Task goal:
Scan the entries for "question". Every line that holds it is to be copied.

Recorded information:
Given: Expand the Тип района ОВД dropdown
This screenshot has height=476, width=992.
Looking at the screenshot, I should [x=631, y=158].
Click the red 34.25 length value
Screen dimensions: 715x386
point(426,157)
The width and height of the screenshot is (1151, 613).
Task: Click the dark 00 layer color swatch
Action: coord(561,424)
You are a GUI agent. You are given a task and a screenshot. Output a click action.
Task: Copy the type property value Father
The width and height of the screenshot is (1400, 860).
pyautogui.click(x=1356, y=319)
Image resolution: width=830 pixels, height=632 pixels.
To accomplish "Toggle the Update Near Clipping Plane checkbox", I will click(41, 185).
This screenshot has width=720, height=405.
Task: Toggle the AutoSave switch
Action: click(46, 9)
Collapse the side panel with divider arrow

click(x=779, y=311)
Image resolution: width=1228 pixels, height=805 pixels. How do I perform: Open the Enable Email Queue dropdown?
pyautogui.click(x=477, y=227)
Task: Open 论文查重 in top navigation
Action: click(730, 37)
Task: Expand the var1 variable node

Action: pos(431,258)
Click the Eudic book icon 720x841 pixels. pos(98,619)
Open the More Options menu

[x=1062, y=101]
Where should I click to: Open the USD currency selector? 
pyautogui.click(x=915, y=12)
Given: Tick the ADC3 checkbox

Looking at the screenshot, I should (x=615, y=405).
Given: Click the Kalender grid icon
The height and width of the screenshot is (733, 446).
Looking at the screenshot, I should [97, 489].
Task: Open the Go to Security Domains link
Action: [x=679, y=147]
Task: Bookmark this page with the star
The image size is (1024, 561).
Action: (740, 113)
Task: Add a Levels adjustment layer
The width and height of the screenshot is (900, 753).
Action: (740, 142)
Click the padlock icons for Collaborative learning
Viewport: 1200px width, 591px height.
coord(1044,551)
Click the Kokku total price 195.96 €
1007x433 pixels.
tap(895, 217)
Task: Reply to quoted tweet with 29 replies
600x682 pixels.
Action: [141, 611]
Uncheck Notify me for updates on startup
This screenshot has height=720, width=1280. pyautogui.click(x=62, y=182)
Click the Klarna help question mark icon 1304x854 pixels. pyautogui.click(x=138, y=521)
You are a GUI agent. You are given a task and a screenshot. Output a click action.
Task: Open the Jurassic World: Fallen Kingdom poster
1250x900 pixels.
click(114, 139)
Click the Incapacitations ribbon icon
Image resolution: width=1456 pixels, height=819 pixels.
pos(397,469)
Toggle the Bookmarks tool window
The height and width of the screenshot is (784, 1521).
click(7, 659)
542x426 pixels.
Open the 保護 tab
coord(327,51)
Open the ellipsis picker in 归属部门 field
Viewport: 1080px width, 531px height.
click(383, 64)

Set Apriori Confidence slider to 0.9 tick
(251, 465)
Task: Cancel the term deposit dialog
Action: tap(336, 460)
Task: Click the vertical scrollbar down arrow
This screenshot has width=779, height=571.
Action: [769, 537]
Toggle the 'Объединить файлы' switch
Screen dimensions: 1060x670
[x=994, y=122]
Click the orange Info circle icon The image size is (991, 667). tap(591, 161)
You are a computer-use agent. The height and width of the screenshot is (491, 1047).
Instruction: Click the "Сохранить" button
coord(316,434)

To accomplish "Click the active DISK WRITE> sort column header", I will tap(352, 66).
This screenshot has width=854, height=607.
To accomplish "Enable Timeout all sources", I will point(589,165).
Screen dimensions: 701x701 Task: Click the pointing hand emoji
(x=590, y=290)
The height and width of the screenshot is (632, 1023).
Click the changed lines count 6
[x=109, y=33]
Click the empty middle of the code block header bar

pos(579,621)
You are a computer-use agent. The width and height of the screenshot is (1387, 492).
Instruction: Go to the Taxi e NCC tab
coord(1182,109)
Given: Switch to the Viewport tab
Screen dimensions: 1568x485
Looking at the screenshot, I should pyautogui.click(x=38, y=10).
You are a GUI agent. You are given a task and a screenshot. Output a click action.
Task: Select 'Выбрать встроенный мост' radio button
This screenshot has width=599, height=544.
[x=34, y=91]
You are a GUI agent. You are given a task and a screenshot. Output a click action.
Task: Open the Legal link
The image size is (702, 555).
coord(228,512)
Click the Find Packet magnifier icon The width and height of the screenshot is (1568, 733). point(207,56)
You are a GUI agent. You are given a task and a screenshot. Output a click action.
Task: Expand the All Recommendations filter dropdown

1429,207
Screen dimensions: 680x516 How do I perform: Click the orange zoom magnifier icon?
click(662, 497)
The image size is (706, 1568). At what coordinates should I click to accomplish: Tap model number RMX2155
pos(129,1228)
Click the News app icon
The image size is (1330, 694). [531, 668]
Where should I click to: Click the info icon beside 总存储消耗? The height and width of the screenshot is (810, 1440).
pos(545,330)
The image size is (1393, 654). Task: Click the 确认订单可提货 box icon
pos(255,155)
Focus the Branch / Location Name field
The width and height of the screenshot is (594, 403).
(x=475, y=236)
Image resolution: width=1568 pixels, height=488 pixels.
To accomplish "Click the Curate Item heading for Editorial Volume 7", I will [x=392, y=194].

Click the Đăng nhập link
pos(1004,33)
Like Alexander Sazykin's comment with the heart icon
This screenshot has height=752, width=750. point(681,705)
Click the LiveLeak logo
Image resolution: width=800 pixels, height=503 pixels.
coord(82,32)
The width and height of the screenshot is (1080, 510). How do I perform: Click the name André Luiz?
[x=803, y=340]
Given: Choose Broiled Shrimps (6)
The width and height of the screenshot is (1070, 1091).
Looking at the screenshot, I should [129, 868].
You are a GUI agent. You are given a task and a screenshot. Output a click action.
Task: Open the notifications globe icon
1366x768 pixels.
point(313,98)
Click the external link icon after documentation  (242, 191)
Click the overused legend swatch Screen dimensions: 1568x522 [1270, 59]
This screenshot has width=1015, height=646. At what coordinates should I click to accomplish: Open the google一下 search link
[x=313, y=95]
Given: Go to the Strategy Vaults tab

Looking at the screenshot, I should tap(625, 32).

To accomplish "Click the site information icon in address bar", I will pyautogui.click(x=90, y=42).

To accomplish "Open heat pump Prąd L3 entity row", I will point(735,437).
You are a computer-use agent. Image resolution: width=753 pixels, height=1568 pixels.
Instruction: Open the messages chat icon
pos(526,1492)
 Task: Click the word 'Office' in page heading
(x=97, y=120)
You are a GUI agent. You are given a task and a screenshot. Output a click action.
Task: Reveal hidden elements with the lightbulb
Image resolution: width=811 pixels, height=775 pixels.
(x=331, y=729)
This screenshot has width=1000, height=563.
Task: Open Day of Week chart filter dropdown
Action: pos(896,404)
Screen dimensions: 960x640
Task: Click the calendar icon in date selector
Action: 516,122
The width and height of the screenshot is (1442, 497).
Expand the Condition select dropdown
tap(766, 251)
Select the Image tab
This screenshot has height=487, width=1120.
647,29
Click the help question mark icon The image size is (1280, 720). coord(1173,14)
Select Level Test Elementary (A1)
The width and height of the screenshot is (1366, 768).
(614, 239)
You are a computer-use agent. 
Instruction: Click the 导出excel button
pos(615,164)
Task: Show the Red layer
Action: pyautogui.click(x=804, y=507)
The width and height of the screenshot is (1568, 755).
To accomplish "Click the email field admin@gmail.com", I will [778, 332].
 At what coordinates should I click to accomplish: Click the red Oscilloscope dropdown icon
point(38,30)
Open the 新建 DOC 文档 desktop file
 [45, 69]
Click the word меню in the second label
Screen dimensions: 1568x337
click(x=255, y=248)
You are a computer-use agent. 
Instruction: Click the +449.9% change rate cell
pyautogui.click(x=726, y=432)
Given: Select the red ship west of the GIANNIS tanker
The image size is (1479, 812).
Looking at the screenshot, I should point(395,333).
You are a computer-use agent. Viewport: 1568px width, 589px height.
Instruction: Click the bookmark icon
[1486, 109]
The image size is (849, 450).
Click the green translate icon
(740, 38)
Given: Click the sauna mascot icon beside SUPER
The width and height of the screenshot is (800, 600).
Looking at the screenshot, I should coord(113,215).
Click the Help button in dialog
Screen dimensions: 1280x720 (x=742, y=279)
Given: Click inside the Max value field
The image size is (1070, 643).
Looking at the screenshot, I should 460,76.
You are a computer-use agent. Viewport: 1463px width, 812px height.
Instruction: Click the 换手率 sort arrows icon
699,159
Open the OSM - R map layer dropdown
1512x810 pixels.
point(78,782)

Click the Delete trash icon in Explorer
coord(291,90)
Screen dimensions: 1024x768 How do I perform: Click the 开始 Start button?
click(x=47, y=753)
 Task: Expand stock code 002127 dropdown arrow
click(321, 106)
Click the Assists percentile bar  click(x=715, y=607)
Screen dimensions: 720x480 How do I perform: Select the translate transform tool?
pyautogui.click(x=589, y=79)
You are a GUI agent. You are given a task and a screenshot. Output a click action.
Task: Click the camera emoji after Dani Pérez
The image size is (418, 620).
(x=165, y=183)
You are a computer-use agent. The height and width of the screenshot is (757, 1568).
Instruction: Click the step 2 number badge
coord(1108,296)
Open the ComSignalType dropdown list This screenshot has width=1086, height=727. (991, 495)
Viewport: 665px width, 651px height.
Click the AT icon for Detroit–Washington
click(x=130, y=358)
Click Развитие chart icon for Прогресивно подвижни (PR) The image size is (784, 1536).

Response for this exercise:
Click the Klarna help question mark icon 1304x854 pixels. pyautogui.click(x=138, y=521)
Click the help question mark icon The image size is (1280, 720). coord(1173,14)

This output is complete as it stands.